Variation among Copies of Titles Catalogued as Identical Should Inform Retention Decisions




A Review of:

Teper, J. H. (2019). Considering “sameness” of monographic holdings in shared print retention decisions. Library Resources & Technical Services, 63(1), 29-45.


Objective To investigate the degree to which books catalogued using the same bibliographic record differ and to consider the implications of these differences for cooperative monographic print retention programs.

Design Book condition survey.

Setting Academic library consortium in the United States of America.

Subjects 47 monographic titles, publication years 1851-1922, held by all consortium members and catalogued using the same respective OCLC record number. 625 out of a possible 705 circulating copies of these titles were available for item-level analysis via interlibrary loan.

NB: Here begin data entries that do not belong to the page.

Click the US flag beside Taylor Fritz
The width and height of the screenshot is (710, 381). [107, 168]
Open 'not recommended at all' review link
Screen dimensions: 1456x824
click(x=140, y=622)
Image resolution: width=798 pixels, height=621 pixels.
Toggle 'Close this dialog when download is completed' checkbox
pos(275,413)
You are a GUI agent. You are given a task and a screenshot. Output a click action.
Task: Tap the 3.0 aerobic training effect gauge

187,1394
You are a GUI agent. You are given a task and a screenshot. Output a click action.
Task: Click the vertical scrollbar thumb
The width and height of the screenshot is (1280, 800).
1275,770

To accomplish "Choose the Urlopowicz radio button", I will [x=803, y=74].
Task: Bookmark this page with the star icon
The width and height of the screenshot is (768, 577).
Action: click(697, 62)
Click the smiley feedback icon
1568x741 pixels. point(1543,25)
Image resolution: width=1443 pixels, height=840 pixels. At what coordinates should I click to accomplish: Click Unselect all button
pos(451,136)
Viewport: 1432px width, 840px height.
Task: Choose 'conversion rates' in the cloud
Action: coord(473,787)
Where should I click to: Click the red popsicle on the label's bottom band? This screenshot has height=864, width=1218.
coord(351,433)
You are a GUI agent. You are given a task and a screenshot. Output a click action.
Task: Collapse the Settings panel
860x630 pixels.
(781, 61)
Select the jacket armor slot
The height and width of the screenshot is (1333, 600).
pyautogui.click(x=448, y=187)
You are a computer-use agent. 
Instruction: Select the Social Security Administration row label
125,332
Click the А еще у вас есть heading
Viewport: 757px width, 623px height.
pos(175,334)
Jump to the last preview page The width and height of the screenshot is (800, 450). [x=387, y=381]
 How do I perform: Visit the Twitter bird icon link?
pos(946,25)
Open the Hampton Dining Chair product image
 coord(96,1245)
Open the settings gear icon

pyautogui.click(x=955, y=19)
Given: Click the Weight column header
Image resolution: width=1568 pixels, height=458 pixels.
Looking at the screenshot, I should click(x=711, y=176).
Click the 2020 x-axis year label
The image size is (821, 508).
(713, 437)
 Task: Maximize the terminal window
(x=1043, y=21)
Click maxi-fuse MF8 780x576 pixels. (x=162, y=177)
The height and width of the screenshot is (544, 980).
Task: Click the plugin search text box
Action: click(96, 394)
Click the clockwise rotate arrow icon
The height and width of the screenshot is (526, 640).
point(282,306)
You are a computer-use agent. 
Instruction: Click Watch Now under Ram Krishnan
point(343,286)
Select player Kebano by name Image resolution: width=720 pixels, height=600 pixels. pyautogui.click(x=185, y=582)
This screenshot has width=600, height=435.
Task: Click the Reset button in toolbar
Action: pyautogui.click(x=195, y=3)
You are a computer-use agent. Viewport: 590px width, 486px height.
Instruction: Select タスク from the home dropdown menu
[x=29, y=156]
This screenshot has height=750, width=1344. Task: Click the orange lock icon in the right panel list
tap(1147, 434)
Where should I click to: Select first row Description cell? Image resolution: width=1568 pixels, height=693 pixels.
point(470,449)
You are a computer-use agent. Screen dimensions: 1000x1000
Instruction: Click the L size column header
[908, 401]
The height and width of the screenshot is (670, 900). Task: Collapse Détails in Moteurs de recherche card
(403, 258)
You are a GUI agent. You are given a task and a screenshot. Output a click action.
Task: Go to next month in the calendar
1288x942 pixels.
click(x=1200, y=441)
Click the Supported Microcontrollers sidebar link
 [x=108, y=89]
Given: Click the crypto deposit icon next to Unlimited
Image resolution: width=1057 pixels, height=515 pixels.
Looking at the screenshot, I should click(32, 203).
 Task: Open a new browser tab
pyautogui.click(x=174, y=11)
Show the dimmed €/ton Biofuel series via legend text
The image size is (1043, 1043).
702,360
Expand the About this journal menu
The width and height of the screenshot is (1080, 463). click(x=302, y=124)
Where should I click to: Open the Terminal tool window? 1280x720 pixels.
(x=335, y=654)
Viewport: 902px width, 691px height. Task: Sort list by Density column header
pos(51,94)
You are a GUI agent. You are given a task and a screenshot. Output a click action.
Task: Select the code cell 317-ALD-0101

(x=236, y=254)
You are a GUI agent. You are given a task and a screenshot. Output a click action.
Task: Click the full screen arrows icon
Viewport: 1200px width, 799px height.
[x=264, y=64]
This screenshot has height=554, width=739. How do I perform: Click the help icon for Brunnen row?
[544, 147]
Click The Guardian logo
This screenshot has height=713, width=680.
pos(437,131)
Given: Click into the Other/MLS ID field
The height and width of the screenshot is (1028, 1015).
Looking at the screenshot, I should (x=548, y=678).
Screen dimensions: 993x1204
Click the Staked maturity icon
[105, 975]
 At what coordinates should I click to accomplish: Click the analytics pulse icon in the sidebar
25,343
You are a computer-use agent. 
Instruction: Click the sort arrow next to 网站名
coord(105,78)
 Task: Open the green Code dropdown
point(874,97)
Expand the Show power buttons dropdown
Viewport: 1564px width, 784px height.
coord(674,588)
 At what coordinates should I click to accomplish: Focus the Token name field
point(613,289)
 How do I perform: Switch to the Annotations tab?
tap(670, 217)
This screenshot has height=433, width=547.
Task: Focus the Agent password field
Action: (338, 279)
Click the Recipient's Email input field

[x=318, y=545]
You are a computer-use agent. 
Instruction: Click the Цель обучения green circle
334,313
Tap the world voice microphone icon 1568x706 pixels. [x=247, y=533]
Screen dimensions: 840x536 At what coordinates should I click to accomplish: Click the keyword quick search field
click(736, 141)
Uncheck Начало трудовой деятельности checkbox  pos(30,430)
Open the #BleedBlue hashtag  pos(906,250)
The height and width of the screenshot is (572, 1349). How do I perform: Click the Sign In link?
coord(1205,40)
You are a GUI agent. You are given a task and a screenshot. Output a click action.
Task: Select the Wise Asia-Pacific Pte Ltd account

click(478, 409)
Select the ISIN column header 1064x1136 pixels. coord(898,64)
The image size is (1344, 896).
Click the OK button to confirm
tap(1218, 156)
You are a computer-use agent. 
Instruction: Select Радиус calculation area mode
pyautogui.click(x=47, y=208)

Methods Book condition surveys were completed for all items and the resulting sets of assessment data points were analyzed to reveal trends.

Main Results 3.4% of items analyzed exhibited cataloguing errors (i.e., were catalogued using the wrong OCLC records), 56.8% retained their original bindings, 17.8% were marked to show previous ownership, 95.7% were complete with no missing content, 9.8% had no damage, and 18.9% had received identifiable preservation action.

Conclusion Books catalogued using the same OCLC record demonstrated many differences when compared at the item level. These differences are important in light of shared print retention programs and highlight a need for inquiry into the number of copies that should be retained to minimize the loss of uniqueness in print materials.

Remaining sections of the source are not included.